La primera línea ferroviaria en México fue la del Ferrocarril Mexicano, de capital inglés, de la Ciudad de México a Veracruz, vía Orizaba y con un ramal de Apizaco a Puebla. Fue inaugurada, en toda su extensión, por el presidente Sebastián Lerdo de Tejada, en enero de 1873.
Hubo concesiones en la época de Maximiliano de Habsburgo, continuó con Benito Juárez y con Porfirio Díaz tuvo un mayor crecimiento, pues era muy afecto a ellos.
Transportaba a un gran número de personas, de animales y de alimentos, sus costos de transportación no eran tan altos, contaban con espacio suficiente, había mucha seguridad, al menos estaba controlada y era poco contaminante.

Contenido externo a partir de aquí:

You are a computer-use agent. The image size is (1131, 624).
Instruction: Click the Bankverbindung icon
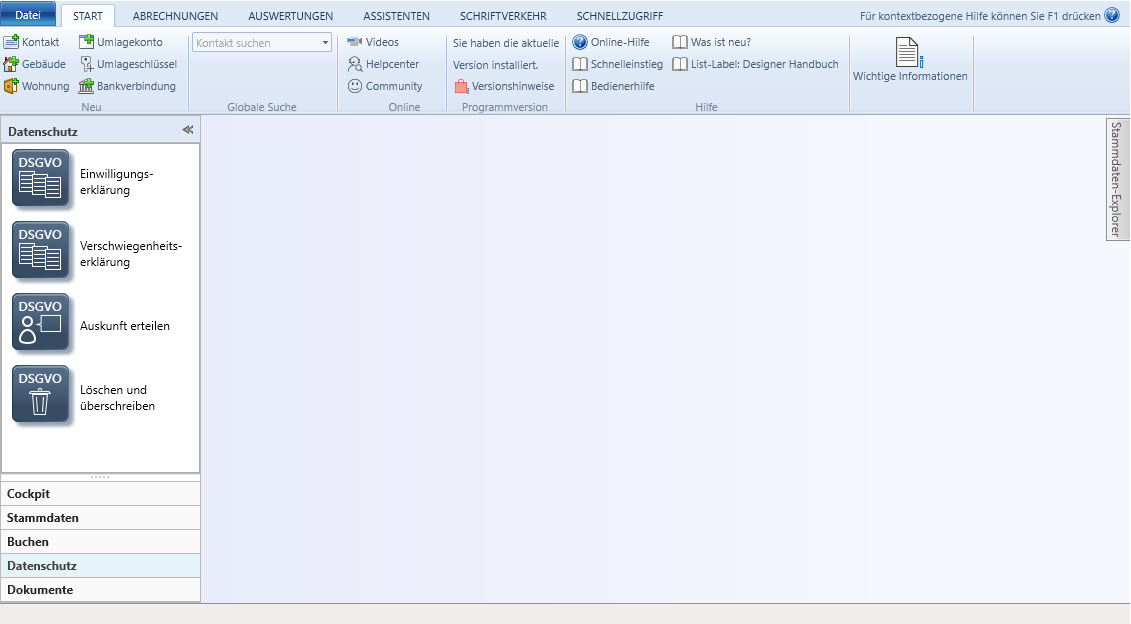click(x=87, y=86)
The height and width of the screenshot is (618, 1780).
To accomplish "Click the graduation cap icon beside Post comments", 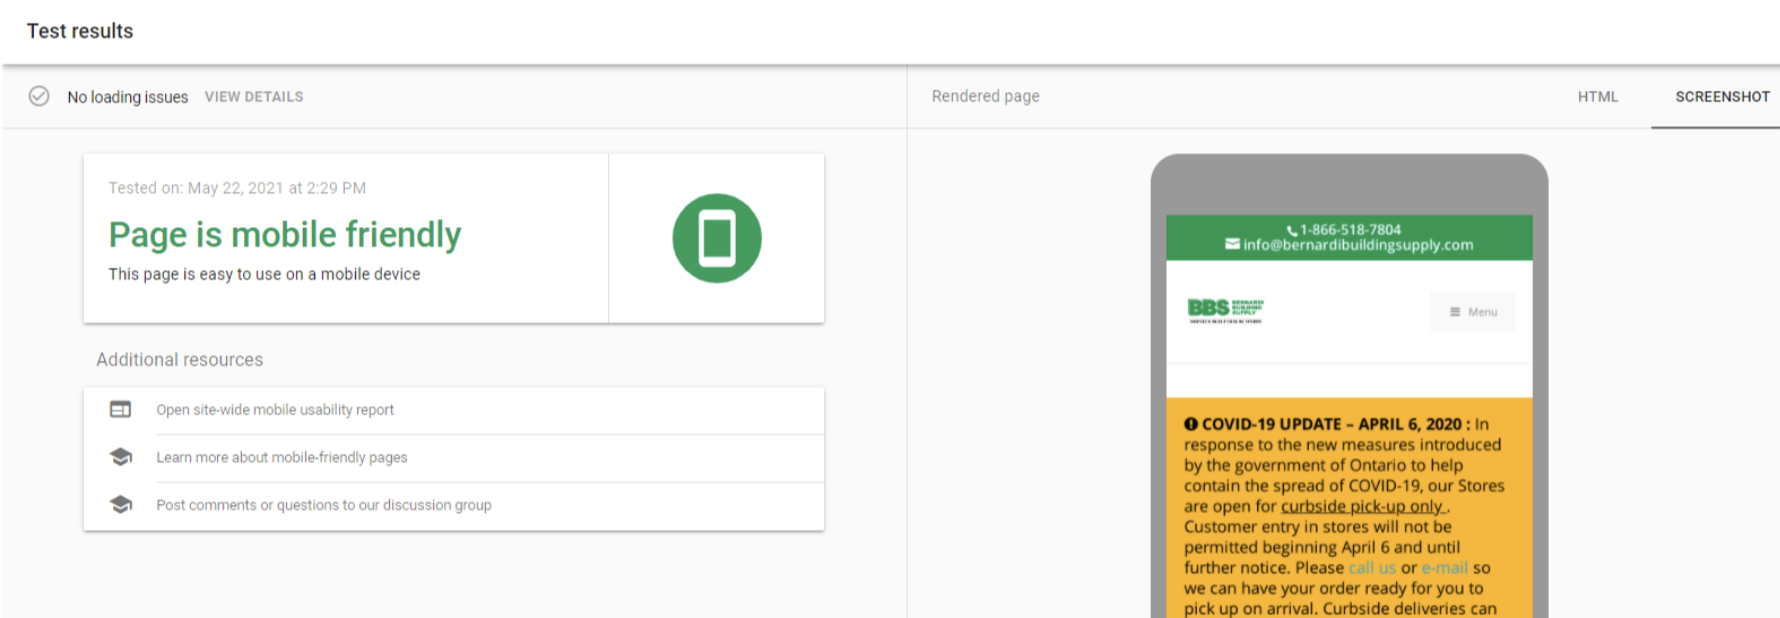I will 120,505.
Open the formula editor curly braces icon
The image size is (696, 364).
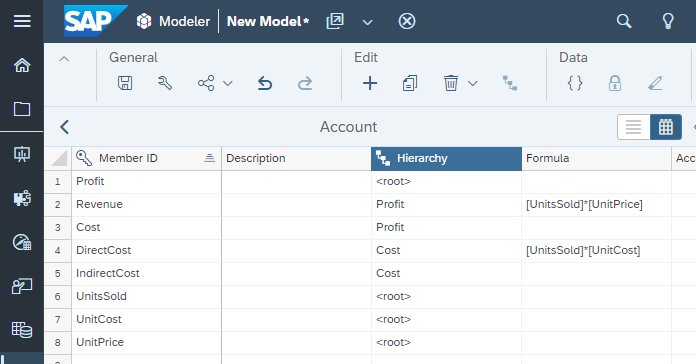[575, 83]
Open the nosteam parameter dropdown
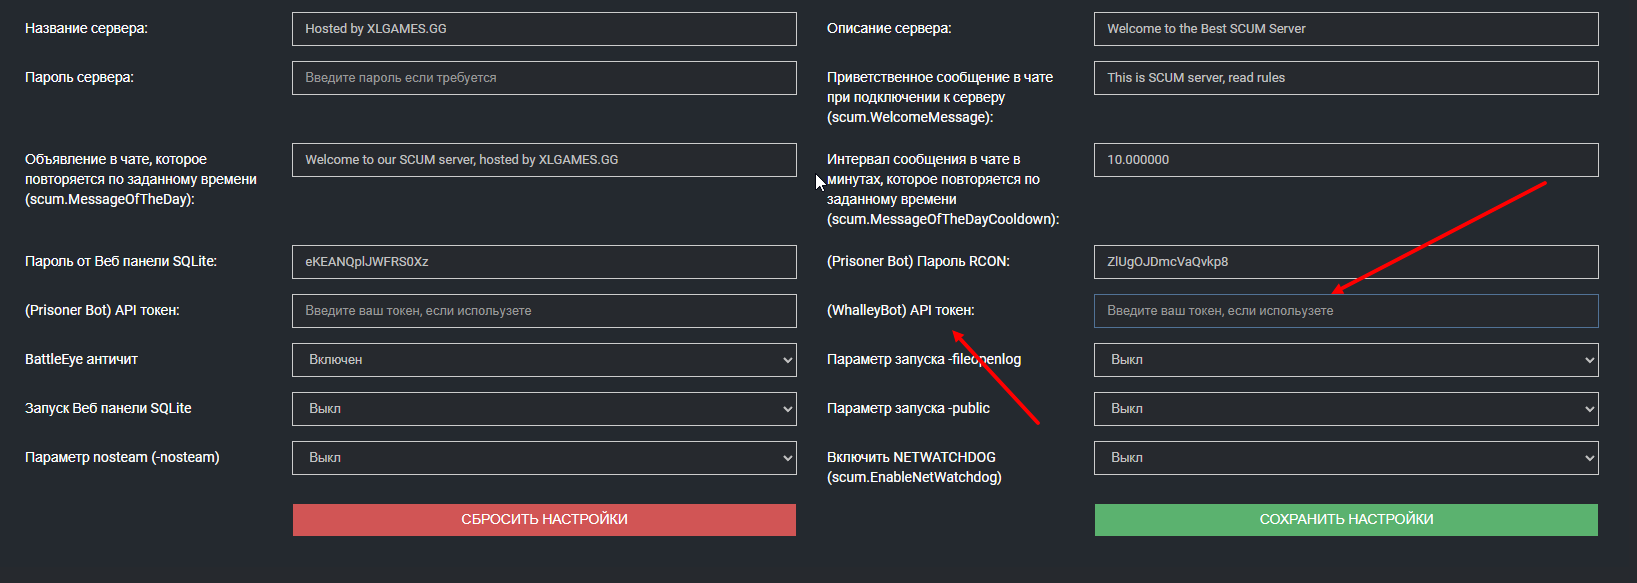Viewport: 1637px width, 583px height. coord(544,458)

No olvidemos que, durante la Revolución Mexicana, fue el vehículo terrestre por excelencia, formó parte importante de ella.

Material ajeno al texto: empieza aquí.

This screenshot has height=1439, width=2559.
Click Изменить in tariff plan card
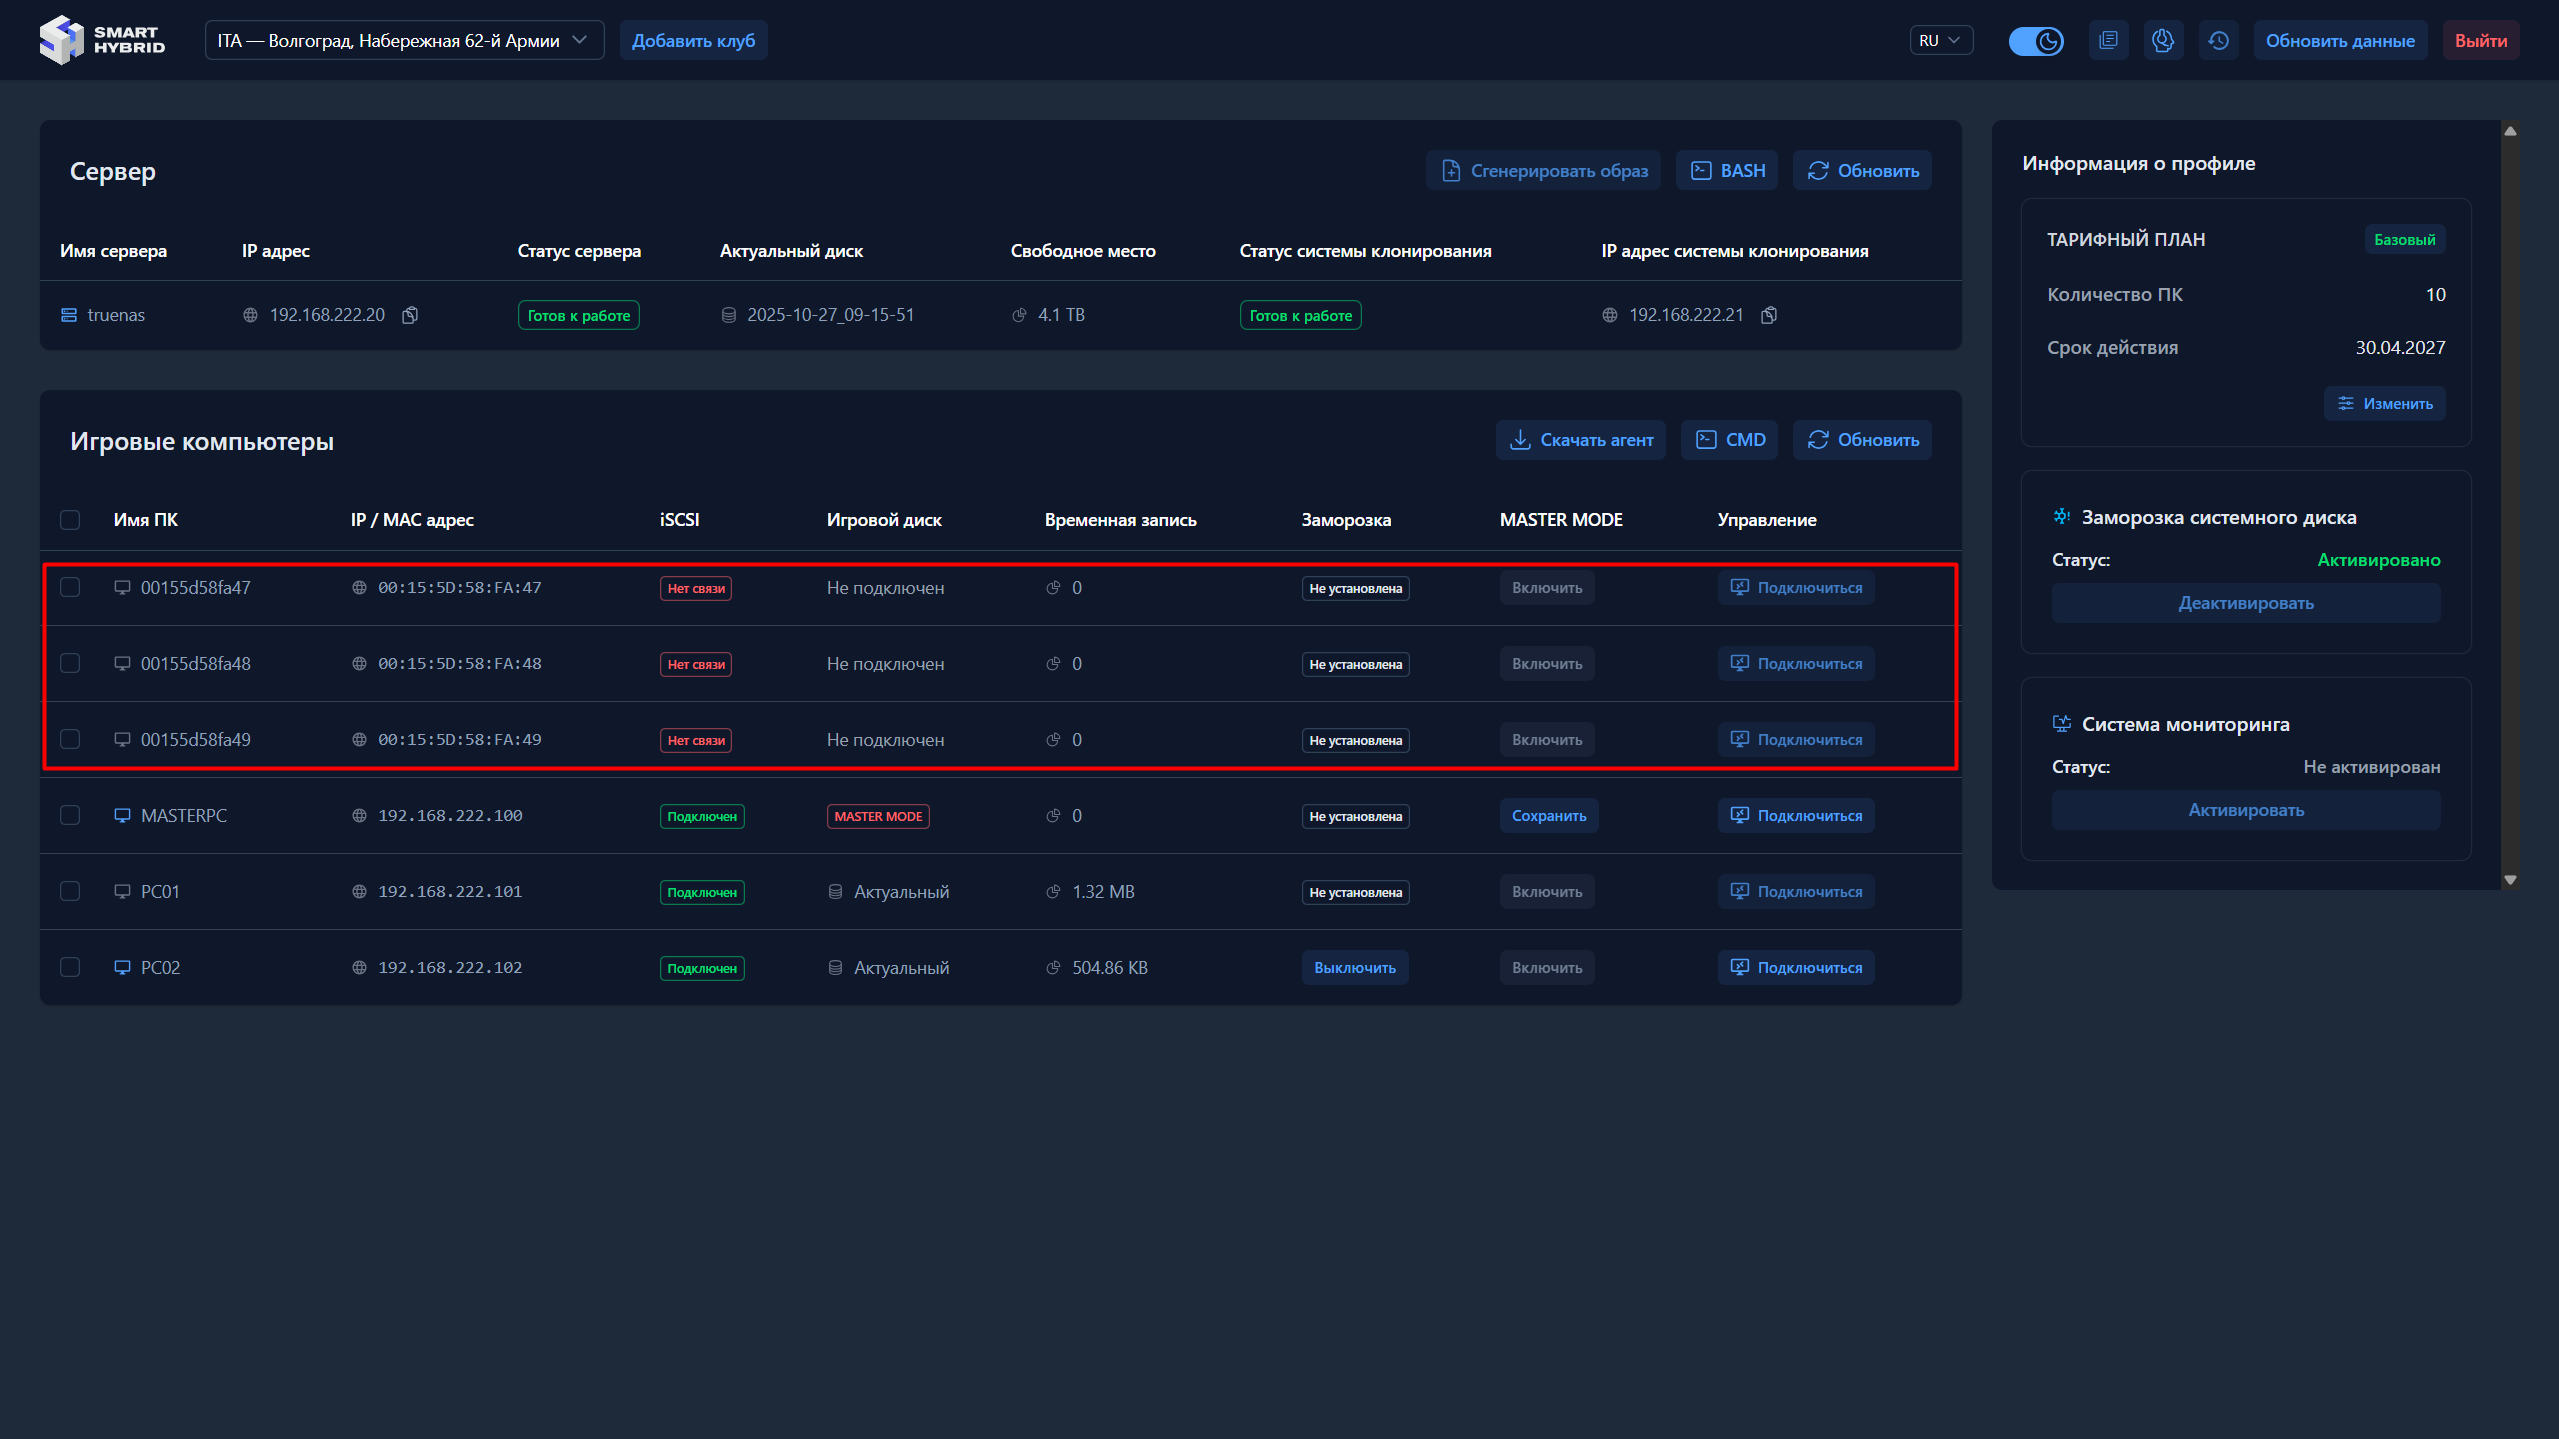point(2385,404)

La primera estación, ya aquí en el entonces Distrito Federal, fue la estación Colonia, ubicada en lo que hoy es el Conjunto Colonia, muy cerca del ahora Monumento a la Madre. Una estación pequeña, pero bien hecha.
Ya estaban las estaciones de Peralvillo, San Lázaro y Buenavista, pero la estación Colonia, era parte importante de estos Ferrocarriles.

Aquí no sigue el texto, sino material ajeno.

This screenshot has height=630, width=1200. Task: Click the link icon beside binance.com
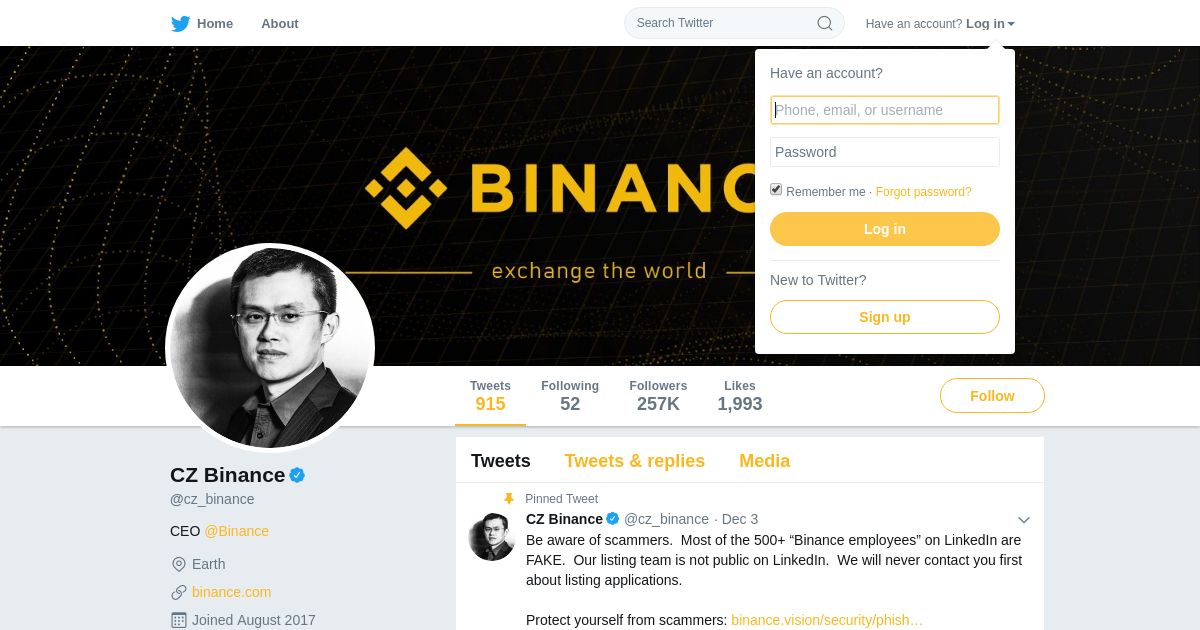179,592
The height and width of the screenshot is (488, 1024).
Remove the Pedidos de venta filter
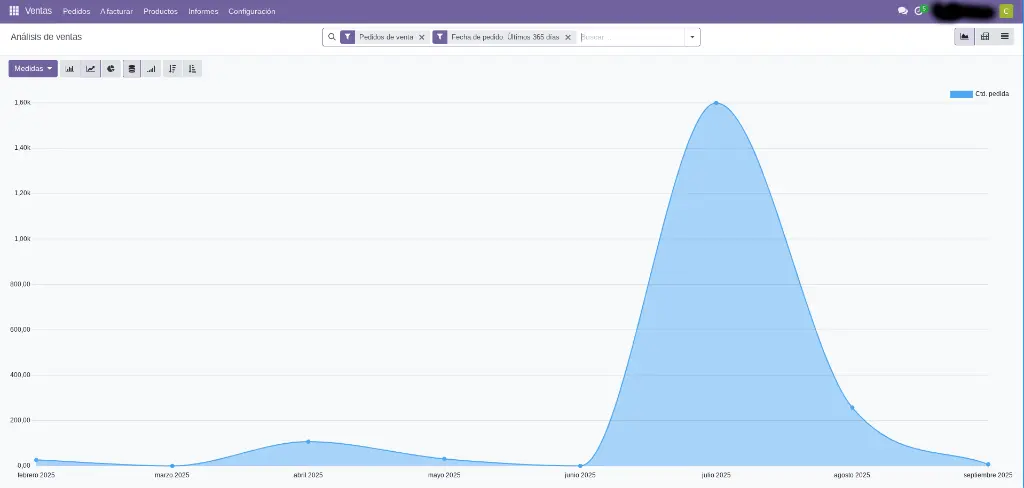tap(421, 37)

Es hasta 1961 cuando se inaugura la estación de Buenavista, ubicada donde actualmente está la estación del Suburbano, del mismo nombre.
Pero lo que nos trae ahora, es recordar un poco de aquéllos viajes que se hacían en tren, en ese maravilloso transporte terrestre, en otra ocasión seguiremos hablando de la antigua estación de ferrocarril, que a decir verdad fue una maravilla, tan grande como encantadora.
La estación tenía 12 vías, 6 caminos, 6 diferentes rutas, una de ellas y es la que vamos a escoger, es México – Guadalajara, cuyo tren salía diariamente a las 20:10 horas, y llegabas al destino final a las 06:00 de la mañana del día siguiente, largo el camino, ¿verdad?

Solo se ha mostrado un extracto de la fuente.